In the rows from the line with "Expand the Display Style dropdown arrow" up to and including the line with "pos(1341,255)", substitute "Home" for "Dashboard" and change nothing else. Give only those lines.

-------------------------

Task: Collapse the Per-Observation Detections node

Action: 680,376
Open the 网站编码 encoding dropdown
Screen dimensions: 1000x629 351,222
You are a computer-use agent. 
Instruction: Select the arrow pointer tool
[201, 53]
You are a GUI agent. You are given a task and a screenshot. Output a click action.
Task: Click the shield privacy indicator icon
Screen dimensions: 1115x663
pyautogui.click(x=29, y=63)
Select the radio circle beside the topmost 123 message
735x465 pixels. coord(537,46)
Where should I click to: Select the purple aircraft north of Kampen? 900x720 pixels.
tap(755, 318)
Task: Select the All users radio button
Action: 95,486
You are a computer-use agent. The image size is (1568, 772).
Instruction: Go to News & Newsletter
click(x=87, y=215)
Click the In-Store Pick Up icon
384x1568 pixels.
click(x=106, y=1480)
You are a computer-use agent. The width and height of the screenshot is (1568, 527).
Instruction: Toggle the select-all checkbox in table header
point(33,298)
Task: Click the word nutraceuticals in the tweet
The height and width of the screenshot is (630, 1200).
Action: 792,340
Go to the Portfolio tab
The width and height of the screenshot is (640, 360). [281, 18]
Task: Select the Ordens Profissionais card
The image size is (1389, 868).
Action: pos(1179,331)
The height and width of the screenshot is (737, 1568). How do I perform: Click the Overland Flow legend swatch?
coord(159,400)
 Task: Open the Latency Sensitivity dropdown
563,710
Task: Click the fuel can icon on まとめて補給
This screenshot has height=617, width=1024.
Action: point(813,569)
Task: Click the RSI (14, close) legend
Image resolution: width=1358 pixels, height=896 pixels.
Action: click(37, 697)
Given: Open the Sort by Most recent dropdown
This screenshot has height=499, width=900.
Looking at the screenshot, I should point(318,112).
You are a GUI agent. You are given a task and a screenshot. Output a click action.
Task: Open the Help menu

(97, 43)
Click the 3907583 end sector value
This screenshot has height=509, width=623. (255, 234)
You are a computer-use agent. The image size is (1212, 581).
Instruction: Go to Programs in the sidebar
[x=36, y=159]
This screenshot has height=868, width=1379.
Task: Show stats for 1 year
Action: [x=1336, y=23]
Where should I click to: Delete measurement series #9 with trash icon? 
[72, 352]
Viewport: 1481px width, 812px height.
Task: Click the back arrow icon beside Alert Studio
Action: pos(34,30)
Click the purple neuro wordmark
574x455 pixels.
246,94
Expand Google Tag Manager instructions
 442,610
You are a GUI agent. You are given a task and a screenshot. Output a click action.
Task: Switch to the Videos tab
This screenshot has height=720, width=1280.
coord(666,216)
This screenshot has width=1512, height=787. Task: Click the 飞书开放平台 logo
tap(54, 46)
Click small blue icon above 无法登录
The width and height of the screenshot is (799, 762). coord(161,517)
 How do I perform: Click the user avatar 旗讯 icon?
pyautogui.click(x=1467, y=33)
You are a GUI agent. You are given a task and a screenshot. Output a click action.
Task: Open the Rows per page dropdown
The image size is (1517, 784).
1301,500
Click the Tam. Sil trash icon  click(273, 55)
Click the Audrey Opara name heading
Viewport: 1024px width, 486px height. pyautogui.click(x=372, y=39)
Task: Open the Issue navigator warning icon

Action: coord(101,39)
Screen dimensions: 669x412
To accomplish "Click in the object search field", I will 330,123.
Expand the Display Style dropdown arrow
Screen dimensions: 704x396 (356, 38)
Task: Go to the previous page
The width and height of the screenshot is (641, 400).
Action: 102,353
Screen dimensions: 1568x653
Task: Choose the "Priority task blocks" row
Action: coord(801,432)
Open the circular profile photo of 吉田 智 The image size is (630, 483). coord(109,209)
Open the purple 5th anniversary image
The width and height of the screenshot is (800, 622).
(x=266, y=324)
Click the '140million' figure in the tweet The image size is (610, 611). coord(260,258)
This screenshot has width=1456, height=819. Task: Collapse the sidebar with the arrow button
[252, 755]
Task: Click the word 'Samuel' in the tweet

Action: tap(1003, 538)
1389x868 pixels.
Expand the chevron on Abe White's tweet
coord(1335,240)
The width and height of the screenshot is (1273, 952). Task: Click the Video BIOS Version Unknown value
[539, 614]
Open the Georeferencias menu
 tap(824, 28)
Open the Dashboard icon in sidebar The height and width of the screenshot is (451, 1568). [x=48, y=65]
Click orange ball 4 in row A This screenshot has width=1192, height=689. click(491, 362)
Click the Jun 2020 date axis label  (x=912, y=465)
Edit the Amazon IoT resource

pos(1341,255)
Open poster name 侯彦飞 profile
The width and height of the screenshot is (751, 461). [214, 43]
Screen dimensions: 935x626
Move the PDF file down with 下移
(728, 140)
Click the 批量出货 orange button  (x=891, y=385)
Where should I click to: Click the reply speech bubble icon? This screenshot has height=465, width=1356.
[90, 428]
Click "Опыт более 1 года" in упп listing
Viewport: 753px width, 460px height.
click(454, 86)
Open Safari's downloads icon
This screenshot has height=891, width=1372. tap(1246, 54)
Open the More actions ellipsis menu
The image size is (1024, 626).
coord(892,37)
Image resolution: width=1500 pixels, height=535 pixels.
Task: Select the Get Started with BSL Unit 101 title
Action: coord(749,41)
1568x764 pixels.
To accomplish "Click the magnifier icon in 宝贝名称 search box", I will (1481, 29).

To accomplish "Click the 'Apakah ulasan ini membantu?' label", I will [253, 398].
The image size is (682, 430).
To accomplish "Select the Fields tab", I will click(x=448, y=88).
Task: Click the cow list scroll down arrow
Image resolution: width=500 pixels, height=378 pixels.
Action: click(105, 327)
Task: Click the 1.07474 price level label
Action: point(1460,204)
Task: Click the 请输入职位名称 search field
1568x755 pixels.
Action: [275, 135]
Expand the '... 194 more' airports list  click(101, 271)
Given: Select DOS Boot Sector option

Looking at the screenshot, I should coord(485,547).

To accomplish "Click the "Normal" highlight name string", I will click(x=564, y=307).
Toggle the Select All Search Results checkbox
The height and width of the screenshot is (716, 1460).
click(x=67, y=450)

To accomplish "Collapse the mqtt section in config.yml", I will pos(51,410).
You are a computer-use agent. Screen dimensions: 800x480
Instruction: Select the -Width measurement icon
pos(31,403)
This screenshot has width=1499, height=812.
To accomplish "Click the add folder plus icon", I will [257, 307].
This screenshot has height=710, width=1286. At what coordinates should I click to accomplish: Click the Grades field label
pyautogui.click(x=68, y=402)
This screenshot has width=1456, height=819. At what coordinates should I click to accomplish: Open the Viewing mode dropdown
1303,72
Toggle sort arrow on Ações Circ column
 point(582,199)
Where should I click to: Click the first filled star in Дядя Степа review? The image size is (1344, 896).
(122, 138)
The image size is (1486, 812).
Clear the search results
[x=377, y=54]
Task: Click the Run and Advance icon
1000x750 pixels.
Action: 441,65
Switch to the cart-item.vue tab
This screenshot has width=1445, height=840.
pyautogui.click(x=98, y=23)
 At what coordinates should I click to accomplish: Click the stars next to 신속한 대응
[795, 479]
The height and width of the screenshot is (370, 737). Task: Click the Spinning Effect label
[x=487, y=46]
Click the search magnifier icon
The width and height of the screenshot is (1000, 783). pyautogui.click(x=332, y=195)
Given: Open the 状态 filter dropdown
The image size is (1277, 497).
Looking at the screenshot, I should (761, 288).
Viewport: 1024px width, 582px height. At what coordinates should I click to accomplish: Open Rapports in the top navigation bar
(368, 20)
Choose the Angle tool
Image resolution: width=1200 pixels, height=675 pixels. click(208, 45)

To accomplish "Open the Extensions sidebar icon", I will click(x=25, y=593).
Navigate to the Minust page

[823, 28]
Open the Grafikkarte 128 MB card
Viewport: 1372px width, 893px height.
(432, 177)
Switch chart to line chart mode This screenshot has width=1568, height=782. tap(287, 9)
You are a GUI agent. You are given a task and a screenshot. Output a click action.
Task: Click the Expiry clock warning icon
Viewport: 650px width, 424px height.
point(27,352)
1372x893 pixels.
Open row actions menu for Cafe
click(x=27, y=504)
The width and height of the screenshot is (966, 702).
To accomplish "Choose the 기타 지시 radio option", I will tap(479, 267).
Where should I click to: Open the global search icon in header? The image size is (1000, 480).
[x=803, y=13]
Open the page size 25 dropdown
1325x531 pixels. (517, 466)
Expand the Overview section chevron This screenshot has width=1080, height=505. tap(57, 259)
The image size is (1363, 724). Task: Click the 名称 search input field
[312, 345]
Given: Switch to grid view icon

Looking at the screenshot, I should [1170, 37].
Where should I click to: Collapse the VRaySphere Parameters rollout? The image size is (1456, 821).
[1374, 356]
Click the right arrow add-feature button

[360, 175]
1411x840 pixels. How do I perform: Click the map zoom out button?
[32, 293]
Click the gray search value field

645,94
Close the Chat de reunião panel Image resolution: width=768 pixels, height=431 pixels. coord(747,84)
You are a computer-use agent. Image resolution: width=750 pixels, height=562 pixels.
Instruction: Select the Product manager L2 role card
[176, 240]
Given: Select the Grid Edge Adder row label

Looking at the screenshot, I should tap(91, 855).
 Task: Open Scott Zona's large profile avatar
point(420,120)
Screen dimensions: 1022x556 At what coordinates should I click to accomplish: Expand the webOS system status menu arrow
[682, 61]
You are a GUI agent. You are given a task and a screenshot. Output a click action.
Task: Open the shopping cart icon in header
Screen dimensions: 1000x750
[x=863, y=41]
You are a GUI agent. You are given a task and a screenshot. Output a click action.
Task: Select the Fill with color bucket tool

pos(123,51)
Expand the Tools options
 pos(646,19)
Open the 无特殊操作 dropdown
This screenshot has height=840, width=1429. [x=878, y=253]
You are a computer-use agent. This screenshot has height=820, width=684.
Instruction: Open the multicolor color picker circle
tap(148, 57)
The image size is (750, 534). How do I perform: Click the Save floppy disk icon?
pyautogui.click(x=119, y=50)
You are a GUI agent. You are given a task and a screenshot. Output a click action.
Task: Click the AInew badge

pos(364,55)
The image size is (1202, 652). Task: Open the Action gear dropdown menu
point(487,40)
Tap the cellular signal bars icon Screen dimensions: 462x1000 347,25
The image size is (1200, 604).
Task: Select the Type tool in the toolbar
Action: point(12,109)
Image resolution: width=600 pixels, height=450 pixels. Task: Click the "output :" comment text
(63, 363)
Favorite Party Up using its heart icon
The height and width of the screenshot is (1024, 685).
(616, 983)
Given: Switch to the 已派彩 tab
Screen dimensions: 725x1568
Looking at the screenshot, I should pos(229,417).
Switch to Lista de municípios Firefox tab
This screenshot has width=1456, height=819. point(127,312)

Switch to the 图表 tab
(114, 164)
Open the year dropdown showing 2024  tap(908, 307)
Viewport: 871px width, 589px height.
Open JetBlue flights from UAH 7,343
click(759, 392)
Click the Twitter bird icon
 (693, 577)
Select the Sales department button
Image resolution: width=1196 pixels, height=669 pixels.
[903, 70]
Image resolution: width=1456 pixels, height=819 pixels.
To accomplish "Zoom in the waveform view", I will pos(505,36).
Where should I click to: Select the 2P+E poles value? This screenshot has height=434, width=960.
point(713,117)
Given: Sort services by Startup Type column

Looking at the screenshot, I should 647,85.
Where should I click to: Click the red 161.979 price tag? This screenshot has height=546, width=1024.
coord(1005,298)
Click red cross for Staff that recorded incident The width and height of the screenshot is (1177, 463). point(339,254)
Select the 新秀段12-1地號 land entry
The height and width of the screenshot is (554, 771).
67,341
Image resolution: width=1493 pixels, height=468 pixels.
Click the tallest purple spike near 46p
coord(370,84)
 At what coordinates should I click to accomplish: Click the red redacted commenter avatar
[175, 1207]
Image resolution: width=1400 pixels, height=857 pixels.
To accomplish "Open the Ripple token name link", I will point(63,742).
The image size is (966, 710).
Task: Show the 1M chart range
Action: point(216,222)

-------------------------

FINAL RESULT -
Expand the Display Style dropdown arrow
Screen dimensions: 704x396 (356, 38)
Task: Go to the previous page
The width and height of the screenshot is (641, 400).
Action: 102,353
Screen dimensions: 1568x653
Task: Choose the "Priority task blocks" row
Action: coord(801,432)
Open the circular profile photo of 吉田 智 The image size is (630, 483). coord(109,209)
Open the purple 5th anniversary image
The width and height of the screenshot is (800, 622).
(x=266, y=324)
Click the '140million' figure in the tweet The image size is (610, 611). coord(260,258)
This screenshot has width=1456, height=819. Task: Collapse the sidebar with the arrow button
[252, 755]
Task: Click the word 'Samuel' in the tweet

Action: tap(1003, 538)
1389x868 pixels.
Expand the chevron on Abe White's tweet
coord(1335,240)
The width and height of the screenshot is (1273, 952). Task: Click the Video BIOS Version Unknown value
[539, 614]
Open the Georeferencias menu
 tap(824, 28)
Open the Home icon in sidebar The height and width of the screenshot is (451, 1568). [x=48, y=65]
Click orange ball 4 in row A This screenshot has width=1192, height=689. click(491, 362)
Click the Jun 2020 date axis label  (x=912, y=465)
Edit the Amazon IoT resource

pos(1341,255)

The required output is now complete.